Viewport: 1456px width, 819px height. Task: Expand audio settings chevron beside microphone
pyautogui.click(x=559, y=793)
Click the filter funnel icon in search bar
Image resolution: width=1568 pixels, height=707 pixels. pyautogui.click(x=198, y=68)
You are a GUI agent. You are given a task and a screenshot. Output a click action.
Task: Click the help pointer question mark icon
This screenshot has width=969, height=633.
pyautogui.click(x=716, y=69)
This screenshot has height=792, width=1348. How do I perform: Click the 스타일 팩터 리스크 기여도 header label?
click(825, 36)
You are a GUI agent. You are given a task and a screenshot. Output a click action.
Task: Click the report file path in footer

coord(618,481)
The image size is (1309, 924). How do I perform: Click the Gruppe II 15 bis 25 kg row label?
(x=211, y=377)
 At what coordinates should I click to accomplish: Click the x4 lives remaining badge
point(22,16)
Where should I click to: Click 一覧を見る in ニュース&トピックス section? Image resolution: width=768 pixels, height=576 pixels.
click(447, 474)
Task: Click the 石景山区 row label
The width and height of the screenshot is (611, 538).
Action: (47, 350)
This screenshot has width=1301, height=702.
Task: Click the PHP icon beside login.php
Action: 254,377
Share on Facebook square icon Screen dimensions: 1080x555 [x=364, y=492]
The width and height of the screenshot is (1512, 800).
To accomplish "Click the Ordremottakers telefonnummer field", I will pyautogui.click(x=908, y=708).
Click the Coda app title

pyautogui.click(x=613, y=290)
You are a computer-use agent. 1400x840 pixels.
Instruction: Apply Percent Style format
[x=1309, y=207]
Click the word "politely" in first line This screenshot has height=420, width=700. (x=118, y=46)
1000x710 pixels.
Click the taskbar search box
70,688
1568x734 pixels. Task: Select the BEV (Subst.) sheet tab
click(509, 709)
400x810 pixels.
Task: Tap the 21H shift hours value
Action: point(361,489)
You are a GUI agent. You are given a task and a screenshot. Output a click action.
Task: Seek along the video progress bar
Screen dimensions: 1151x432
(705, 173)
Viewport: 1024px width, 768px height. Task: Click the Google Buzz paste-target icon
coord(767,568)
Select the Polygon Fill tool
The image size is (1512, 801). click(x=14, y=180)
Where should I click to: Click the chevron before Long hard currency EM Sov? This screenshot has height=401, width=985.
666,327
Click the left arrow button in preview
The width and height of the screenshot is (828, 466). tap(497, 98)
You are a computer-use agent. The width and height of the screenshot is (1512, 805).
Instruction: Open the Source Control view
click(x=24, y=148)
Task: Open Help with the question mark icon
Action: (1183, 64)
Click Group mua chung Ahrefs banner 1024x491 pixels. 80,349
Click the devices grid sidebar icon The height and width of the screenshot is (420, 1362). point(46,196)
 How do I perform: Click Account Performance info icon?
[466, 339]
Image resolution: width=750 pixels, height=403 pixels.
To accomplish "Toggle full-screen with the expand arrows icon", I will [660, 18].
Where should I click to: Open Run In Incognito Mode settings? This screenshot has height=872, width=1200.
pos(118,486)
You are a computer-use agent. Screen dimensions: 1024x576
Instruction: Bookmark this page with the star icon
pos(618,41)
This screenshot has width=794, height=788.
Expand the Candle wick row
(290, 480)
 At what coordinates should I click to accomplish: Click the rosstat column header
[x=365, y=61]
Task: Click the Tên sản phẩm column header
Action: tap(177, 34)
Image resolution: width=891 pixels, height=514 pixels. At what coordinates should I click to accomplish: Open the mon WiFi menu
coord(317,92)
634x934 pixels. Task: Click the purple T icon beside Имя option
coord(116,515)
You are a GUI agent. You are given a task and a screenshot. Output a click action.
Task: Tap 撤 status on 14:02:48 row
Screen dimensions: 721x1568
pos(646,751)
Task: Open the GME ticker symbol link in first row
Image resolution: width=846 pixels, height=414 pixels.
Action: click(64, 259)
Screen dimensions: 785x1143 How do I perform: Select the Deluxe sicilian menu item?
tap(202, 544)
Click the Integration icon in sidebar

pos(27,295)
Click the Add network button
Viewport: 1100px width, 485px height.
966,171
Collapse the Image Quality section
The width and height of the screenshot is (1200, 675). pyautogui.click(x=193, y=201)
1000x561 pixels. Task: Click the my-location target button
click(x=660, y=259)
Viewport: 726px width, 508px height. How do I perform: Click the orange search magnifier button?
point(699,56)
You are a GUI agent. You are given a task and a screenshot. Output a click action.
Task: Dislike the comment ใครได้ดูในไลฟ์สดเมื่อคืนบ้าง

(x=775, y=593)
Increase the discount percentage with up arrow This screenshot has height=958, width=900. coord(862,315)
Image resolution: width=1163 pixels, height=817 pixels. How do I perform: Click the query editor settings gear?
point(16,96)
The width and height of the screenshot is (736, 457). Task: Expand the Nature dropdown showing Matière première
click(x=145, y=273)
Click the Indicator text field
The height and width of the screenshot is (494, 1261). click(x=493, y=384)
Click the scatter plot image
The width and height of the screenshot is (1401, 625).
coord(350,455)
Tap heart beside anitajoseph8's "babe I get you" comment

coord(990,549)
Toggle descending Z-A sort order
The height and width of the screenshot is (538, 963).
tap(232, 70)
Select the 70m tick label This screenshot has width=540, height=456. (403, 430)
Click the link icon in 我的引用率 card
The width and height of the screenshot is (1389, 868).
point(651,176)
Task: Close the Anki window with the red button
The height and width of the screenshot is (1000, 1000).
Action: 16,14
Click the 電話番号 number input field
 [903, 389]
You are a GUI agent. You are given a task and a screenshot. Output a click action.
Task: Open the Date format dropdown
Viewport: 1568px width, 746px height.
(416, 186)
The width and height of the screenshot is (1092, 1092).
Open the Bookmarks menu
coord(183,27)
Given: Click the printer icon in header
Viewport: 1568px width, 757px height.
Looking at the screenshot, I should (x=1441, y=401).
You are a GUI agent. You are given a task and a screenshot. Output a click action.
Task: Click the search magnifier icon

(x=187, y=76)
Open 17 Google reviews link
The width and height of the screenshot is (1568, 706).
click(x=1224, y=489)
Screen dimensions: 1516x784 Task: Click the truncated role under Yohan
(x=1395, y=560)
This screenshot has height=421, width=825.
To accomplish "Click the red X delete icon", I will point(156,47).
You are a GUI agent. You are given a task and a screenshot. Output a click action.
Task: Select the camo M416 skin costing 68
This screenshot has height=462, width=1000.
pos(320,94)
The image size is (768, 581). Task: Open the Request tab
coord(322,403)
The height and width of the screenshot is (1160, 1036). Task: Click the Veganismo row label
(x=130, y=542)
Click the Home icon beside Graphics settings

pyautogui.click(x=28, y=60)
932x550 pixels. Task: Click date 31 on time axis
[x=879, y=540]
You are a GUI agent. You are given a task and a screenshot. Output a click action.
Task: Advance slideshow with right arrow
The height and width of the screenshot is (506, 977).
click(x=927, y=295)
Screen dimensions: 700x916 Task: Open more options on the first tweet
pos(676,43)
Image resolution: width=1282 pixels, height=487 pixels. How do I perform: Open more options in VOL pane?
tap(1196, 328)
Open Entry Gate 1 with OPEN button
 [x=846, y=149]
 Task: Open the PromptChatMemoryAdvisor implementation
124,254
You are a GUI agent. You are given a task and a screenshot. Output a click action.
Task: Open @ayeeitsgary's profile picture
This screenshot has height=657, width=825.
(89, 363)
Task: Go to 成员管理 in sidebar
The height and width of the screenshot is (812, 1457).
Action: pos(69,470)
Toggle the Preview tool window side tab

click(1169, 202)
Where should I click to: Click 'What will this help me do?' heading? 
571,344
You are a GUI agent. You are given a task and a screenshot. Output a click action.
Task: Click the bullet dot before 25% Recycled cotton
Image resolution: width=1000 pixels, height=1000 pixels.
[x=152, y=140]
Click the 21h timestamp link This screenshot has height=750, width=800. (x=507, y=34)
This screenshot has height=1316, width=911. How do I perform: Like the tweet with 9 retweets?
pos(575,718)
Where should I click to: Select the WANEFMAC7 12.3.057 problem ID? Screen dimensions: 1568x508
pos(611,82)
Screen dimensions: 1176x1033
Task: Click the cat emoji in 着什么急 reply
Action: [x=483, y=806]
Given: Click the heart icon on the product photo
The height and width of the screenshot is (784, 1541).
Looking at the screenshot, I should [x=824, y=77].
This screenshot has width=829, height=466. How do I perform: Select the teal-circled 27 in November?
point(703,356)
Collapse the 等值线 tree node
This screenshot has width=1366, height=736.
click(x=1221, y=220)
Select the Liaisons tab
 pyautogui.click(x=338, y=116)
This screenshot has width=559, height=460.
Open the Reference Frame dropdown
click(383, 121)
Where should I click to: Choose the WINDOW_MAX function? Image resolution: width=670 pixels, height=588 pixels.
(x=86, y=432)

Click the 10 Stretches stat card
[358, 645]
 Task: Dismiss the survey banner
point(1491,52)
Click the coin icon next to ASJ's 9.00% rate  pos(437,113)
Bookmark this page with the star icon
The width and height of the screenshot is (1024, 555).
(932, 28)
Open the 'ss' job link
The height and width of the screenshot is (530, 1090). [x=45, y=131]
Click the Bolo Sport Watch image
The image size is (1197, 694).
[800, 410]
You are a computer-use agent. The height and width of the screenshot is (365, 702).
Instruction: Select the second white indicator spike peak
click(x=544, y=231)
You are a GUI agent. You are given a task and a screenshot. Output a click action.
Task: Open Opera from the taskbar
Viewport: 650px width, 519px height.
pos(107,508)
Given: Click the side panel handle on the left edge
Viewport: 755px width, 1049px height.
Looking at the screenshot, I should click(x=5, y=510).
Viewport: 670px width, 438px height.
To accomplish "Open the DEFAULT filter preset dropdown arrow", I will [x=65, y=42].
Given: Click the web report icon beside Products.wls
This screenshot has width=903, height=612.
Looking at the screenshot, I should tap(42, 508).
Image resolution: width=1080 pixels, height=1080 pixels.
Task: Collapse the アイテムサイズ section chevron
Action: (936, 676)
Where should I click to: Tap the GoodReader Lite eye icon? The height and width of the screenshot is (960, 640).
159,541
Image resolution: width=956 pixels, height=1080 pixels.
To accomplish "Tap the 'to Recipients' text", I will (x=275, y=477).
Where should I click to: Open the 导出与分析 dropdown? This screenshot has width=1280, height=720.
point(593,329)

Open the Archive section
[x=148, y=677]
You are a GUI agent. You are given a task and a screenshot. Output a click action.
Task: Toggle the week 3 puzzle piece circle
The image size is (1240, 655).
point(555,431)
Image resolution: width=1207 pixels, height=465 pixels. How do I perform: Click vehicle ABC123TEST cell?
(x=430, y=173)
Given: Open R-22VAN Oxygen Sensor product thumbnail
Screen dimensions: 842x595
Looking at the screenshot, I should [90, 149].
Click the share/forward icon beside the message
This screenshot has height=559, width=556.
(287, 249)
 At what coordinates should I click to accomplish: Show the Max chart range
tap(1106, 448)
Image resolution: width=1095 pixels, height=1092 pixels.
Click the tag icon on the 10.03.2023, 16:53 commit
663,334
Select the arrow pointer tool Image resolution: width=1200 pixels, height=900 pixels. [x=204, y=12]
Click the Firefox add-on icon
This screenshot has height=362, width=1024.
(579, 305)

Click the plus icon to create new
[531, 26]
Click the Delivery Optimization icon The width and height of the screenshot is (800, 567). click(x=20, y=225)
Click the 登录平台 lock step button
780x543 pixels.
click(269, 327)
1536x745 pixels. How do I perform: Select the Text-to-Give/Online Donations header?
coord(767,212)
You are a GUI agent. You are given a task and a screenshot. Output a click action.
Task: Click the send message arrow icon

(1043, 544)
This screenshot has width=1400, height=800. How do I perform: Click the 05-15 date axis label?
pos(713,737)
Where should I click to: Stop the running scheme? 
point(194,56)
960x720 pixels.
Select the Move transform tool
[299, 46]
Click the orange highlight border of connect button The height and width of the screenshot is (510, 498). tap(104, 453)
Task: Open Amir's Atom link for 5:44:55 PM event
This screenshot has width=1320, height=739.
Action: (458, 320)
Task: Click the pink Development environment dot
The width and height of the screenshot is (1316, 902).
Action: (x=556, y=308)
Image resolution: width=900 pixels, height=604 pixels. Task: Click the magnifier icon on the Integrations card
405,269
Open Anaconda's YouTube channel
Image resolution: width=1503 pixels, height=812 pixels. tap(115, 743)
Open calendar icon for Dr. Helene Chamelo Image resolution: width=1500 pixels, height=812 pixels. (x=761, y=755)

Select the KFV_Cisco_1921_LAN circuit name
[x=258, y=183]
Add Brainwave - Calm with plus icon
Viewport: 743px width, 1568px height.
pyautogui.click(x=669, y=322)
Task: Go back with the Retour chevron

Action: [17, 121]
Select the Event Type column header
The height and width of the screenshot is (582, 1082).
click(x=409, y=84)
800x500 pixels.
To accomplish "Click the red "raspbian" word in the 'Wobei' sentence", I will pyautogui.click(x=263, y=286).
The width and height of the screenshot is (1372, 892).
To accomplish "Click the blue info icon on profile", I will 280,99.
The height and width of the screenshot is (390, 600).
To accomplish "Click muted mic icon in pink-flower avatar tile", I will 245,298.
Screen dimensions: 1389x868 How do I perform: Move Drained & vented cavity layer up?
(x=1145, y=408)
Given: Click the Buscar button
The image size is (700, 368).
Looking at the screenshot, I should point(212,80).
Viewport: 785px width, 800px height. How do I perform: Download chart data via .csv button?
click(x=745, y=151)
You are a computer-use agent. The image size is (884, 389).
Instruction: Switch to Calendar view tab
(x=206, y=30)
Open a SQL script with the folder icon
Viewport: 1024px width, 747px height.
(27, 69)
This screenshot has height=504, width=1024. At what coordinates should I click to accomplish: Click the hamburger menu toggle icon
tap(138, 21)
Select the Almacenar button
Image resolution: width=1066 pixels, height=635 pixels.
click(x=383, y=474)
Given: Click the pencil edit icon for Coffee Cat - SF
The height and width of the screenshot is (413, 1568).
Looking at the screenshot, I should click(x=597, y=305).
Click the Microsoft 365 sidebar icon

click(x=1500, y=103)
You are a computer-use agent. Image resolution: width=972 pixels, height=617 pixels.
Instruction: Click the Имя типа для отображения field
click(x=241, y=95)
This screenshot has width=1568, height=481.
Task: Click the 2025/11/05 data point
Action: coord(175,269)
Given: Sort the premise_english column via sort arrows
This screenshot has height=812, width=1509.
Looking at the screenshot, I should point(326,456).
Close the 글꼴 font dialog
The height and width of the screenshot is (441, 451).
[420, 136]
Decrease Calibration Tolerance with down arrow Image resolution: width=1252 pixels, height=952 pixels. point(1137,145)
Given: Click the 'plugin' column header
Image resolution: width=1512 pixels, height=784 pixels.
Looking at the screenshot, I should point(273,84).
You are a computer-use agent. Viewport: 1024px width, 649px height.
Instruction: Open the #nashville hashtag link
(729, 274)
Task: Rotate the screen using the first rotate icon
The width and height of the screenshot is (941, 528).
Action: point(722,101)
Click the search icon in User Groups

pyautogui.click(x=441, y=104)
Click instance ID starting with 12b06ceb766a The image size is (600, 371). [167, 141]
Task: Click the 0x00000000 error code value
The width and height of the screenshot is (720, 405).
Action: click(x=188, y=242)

....

**Task prompt**
Give again, word for word, the records from their first line to the one with "You are a computer-use agent. 1400x840", and leave out all else.

**Task answer**
Viewport: 1456px width, 819px height. Task: Expand audio settings chevron beside microphone
pyautogui.click(x=559, y=793)
Click the filter funnel icon in search bar
Image resolution: width=1568 pixels, height=707 pixels. pyautogui.click(x=198, y=68)
You are a GUI agent. You are given a task and a screenshot. Output a click action.
Task: Click the help pointer question mark icon
This screenshot has width=969, height=633.
pyautogui.click(x=716, y=69)
This screenshot has height=792, width=1348. How do I perform: Click the 스타일 팩터 리스크 기여도 header label?
click(825, 36)
You are a GUI agent. You are given a task and a screenshot. Output a click action.
Task: Click the report file path in footer

coord(618,481)
The image size is (1309, 924). How do I perform: Click the Gruppe II 15 bis 25 kg row label?
(x=211, y=377)
 At what coordinates should I click to accomplish: Click the x4 lives remaining badge
point(22,16)
Where should I click to: Click 一覧を見る in ニュース&トピックス section? Image resolution: width=768 pixels, height=576 pixels.
click(447, 474)
Task: Click the 石景山区 row label
The width and height of the screenshot is (611, 538).
Action: (47, 350)
This screenshot has width=1301, height=702.
Task: Click the PHP icon beside login.php
Action: 254,377
Share on Facebook square icon Screen dimensions: 1080x555 [x=364, y=492]
The width and height of the screenshot is (1512, 800).
To accomplish "Click the Ordremottakers telefonnummer field", I will pyautogui.click(x=908, y=708).
Click the Coda app title

pyautogui.click(x=613, y=290)
You are a computer-use agent. 1400x840 pixels.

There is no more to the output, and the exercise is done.